Please extend the article on plutonyl chloride below, writing the next part after its final sentence.

◆ Excerpt provided ◆
|---|
Plutonyl chloride
- Names: Other names Plutonium(VI) chloride oxide; Plutonium dichloride dioxide;

Identifiers
- 3D model (JSmol): Interactive image; hexahydrate: Interactive image;

Properties
- Chemical formula: PuO_{2}Cl_{2}
- Molar mass: 347 g·mol^{−1}
- Solubility in water: soluble

Related compounds
- Other anions: Plutonyl fluoride
- Other cations: Neptunyl chloride; Uranyl chloride;

= Plutonyl chloride =

Plutonyl chloride is an compound of plutonium, oxygen, and chlorine with the chemical formula PuO2Cl2. It is an inorganic compound featuring one plutonium atom in the +6 oxidation state, along with two oxygen atoms and two chlorine atoms. It was initially isolated by Alenchikova et al. in 1959.
|---|
[Saved data records]
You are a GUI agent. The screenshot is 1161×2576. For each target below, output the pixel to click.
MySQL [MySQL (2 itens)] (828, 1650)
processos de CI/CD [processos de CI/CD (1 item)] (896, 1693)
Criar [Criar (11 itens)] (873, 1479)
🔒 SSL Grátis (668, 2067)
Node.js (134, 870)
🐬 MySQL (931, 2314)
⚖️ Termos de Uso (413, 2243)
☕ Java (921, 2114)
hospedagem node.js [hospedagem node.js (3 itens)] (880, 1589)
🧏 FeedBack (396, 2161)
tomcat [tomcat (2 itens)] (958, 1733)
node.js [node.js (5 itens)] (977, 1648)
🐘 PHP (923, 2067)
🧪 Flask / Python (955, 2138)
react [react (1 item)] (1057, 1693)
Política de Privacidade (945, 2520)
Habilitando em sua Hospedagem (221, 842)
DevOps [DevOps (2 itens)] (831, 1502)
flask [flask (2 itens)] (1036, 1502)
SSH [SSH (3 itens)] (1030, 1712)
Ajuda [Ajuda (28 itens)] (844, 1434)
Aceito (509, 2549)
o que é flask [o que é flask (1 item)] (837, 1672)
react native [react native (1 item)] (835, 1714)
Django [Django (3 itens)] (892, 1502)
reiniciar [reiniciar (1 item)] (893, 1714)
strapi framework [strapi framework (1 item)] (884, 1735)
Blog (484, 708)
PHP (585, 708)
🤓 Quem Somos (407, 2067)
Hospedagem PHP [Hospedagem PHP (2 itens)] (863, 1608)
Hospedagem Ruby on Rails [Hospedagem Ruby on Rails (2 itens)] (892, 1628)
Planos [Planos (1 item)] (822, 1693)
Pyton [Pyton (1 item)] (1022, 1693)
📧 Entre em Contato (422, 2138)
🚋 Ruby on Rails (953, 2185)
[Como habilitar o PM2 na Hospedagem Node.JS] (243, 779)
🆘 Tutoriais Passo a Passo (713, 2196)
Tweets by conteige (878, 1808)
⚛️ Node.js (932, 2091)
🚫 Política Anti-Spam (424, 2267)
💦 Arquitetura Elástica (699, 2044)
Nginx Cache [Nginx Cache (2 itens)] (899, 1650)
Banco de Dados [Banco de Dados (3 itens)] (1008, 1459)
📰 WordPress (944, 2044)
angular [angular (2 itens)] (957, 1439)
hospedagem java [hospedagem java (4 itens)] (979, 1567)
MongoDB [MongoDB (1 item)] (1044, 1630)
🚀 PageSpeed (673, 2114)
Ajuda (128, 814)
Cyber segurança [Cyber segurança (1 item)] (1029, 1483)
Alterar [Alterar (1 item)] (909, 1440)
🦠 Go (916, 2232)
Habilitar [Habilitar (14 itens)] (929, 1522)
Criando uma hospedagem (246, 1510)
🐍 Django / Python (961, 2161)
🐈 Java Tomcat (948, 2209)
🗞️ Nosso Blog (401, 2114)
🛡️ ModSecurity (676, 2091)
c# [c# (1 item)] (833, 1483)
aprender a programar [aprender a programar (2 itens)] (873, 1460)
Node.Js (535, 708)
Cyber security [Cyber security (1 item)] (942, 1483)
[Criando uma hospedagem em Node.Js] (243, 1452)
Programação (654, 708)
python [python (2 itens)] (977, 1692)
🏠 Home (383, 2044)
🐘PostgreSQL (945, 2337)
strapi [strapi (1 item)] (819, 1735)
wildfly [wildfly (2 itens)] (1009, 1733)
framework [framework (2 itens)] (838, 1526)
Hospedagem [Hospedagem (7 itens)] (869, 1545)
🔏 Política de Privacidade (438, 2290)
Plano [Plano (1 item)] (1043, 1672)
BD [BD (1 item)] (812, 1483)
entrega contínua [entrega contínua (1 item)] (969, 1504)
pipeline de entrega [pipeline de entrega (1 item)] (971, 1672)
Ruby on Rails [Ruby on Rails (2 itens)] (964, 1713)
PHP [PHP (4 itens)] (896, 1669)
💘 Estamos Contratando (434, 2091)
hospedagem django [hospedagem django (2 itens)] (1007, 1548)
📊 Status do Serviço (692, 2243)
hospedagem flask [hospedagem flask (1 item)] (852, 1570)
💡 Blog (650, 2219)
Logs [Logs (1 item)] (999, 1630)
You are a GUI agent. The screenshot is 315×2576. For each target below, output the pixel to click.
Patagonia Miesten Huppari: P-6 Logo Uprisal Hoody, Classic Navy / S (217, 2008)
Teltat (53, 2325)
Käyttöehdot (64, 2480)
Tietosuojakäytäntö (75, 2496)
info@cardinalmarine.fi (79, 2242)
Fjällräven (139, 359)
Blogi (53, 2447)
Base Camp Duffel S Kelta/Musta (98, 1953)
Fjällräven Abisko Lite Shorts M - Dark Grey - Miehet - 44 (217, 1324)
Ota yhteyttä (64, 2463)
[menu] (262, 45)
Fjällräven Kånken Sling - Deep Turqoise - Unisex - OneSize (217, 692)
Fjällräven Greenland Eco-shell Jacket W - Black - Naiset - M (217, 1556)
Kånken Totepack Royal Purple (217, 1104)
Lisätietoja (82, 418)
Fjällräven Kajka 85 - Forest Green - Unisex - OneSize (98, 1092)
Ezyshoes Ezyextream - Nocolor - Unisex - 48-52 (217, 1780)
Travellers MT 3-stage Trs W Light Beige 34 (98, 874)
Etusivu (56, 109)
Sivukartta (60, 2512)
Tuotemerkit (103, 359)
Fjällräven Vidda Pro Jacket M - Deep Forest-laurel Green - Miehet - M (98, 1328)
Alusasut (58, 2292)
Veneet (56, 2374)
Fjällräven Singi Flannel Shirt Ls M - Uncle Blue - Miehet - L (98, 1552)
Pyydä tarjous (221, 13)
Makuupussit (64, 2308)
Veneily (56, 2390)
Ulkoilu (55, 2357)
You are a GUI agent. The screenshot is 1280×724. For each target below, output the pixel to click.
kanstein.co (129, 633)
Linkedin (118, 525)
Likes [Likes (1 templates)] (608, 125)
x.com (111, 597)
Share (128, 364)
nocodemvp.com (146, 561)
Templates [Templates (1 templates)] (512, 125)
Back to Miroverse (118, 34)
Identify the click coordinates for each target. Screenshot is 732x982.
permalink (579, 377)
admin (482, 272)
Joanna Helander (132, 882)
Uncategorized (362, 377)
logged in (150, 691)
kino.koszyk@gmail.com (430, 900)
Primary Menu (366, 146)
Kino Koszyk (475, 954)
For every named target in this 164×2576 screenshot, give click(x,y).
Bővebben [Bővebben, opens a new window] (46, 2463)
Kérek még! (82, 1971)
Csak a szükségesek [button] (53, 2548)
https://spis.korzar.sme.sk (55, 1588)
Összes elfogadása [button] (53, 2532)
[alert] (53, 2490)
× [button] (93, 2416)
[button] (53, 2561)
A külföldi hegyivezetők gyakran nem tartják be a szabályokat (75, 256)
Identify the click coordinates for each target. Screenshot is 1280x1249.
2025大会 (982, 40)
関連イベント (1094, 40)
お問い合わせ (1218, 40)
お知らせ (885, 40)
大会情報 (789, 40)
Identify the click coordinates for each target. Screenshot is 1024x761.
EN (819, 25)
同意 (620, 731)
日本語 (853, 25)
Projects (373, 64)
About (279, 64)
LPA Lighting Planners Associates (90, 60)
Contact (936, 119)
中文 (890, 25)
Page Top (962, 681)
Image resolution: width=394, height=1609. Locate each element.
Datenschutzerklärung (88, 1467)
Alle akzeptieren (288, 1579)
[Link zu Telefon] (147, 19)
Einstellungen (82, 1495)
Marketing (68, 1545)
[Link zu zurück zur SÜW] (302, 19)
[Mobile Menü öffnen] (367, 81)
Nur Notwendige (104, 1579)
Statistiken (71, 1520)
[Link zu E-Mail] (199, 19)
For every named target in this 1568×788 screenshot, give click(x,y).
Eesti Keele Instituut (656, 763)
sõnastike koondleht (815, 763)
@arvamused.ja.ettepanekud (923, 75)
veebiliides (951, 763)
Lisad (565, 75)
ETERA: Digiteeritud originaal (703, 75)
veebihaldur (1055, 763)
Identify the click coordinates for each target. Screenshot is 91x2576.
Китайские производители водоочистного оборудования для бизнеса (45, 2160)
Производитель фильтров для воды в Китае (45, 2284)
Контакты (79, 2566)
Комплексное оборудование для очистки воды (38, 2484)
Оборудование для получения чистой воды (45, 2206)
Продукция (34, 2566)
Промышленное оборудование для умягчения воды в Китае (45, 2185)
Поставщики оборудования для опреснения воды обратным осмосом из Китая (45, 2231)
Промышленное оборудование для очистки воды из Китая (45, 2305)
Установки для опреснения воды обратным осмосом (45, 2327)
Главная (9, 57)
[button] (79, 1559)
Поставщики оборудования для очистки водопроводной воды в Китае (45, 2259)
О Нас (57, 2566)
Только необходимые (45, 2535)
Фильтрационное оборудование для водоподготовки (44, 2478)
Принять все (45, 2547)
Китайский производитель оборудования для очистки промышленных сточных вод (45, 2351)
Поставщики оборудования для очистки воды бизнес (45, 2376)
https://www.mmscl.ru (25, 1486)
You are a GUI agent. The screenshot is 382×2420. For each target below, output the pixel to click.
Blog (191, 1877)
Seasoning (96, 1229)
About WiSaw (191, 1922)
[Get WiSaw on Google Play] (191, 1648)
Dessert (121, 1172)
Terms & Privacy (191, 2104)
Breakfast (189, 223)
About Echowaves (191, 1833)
|---|
◆ Response below ◆
==Synthesis==
The plutonyl chloride solution can be prepared by oxidizing tetravalent plutonium chloride with chlorine. The plutonyl chloride is then isolated by evaporation of the solution in vacuum at room temperature.

==Physical properties==
Plutonyl chloride is soluble in water. It is known as the hexahydrate PuO2Cl2*6H2O, an unstable solid which decomposes to a plutonium(IV) compound over time via alpha radiation from the plutonium.

==Uses==
Plutonyl chloride and its complexes are important in the context of nuclear fuel reprocessing.